Curiosity sparked in Washington’s eyes. “You’re not quite what I expected, Ms. Jansen. Everyone I talked to, even your mother, described you as shy. Nonassertive. Given that kind of billing, I’d say you just read me the riot act.”

“It’s been seventeen months, Detective Washington.” Seventeen months, or one day. Lara shrugged a little. “People change.”

“I guess so.” Washington studied her a few moments more, finally pulling a hand over his face. “I don’t know what to do with you, Ms.
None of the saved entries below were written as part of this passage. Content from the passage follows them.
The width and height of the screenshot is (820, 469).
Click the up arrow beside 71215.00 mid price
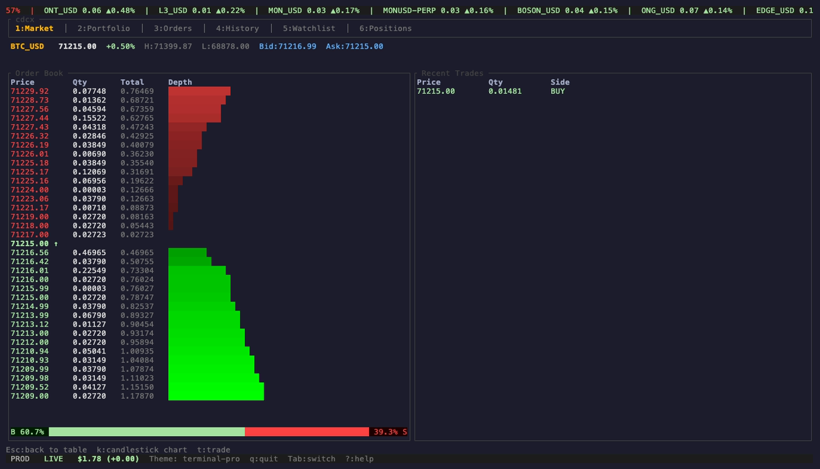point(56,244)
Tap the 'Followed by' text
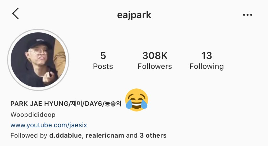Image resolution: width=268 pixels, height=146 pixels. 29,135
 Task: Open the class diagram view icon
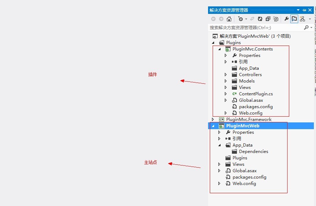click(x=302, y=19)
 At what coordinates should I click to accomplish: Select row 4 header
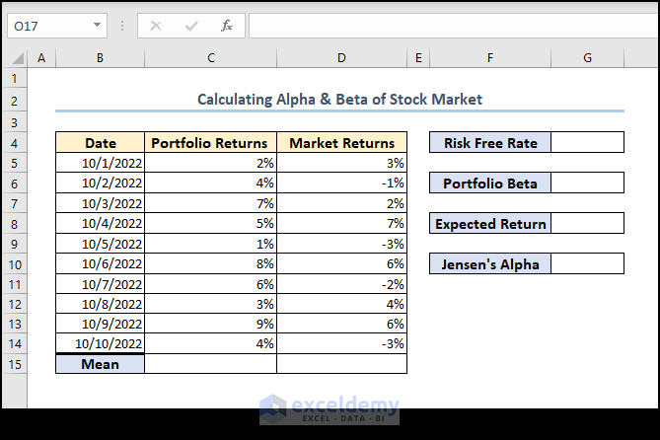(x=14, y=143)
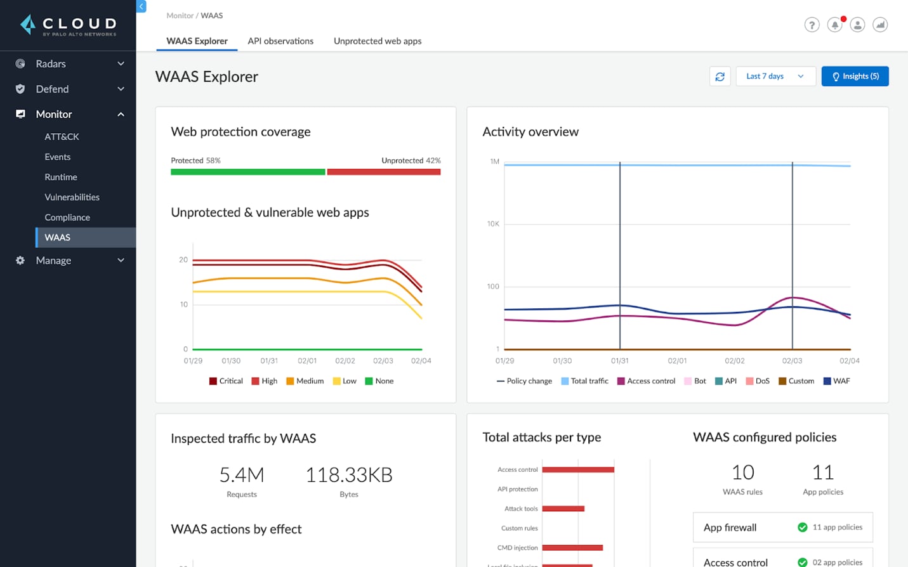Collapse the sidebar with the blue arrow
The width and height of the screenshot is (908, 567).
tap(140, 6)
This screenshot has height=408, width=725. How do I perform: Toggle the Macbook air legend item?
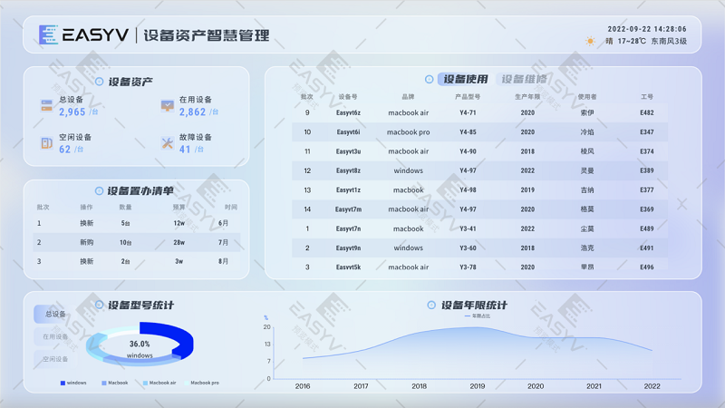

Jansen. Never had a kidnapping victim turn up and say no, sorry, didn’t happen. If I had, I’d expect her to have an explanation. Without one—”

“With or without one,” Lara said steadily, “with my reappearance, you have no reason to hold David Kirwen. I’ve read news stories every once in a while about how people who were supposedly murdered have reappeared, and the person convicted of killing them has been released. How is this any different?”

“They usually have an explanation for where they’ve been. A story that checks out.”

“And if I don’t? Does that negate the fact that I’m here, healthy, and will swear in court that I wasn’t kidnapped?”

Washington scowled. “No, it doesn’t, but I don’t like it, and neither will anybody else. You’d better be damned sure about being willing to take that oath, Ms. Jansen. You’re going to have to.”